The official, himself an Afghan refugee, spoke to RFE/RL on the condition that his name not be used. He said he has dealt in recent years with many people coming from conflict-ridden environments. Children are affected the worst, he said, often complaining of nightmares and crying.

Though uprooted and traumatized, he said, many times these refugees find peace in the United States.

"Some of them told me when they come here they breathe of freedom in this country. They would not hear any more shelling, bombing, killing and also the noise of helicopters, airplanes, fighters. They feel very calm here, especially the children."

For those seeking to become U.S. citizens, the effort to share in the nation's prosperity and democratic traditions can be difficult.

The Center for Immigration Studies says more than half of the post-1970 immigrants and their U.S.-born children live in or near the poverty level.
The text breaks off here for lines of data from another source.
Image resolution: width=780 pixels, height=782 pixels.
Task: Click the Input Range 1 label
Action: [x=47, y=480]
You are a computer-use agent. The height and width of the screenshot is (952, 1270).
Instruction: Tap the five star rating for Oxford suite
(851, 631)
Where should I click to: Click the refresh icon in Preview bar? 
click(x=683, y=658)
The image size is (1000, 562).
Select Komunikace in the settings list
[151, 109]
And it says about one-third of them have no health insurance, making the situation for many immigrant families precarious.
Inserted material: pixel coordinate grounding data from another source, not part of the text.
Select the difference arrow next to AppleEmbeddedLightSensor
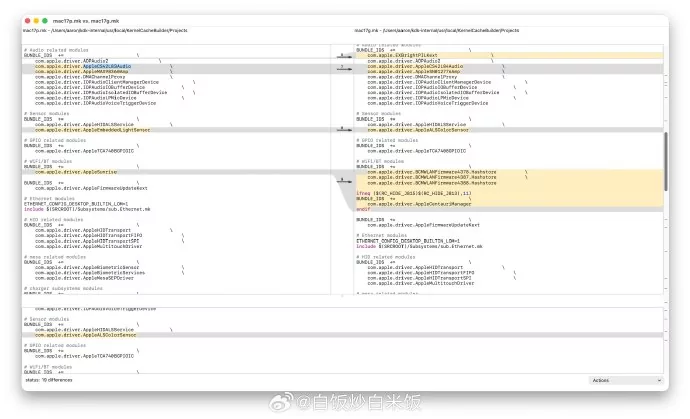Image resolution: width=690 pixels, height=419 pixels. (342, 128)
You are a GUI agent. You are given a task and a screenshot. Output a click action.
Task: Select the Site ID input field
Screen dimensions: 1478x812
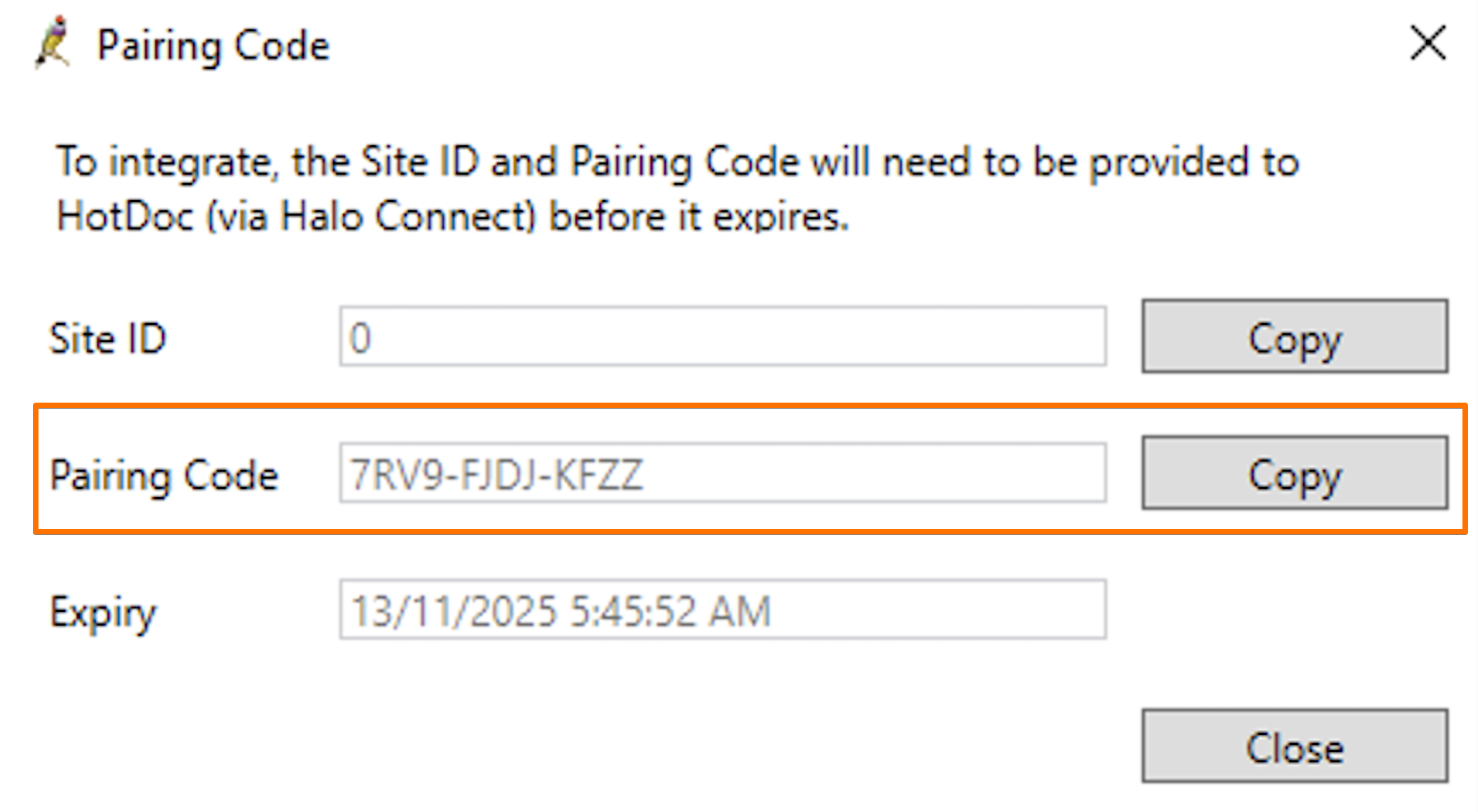721,338
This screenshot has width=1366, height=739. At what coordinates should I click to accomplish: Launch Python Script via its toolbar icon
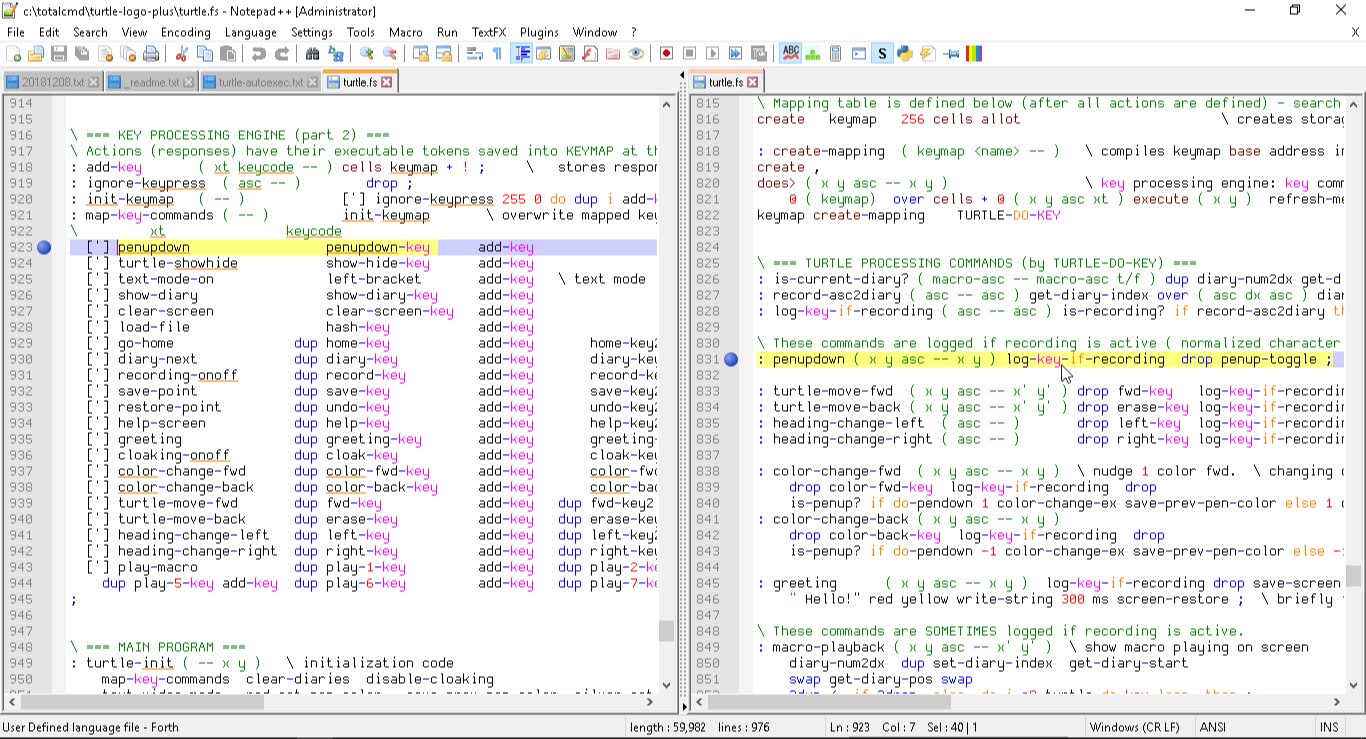904,55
In the New York City area, more immigrants are becoming naturalized citizens, giving them the right to vote and a voice on issues that some immigrants feel have been neglected.

Stavitsky, of Brighton Beach, has become one of at least a dozen foreign-born candidates seeking election to the New York City Council this year. She said she was motivated by a number of concerns including housing, education, and health insurance.

She says there is a severe shortage of affordable housing for the elderly and low-income families. Stavitsky also says public schools do not provide sufficient support for immigrant children. And the nation's 1996 welfare reform legislation eliminated some services, the most important of which was medical care. That last development has prompted a growing number of immigrants to become citizens.

But Stavitsky said it is not easy to become a political candidate, in part because of entrenched political party organizations that have not provided much support to immigrants seeking office.

"I'm kind of a pioneer, and it's a difficult process because we do not have the structure to support us, we do not have tools to work, we do not know the rules sometimes, so it's a very difficult process."

But Stavitsky says she thinks there is a good chance that new politicians, representing immigrants' concerns, will be elected to the city council. The introduction of term limits means that 35 of the council's 51 seats are to be contested this autumn and political experts believe the city's huge immigrant population will gain more representation soon.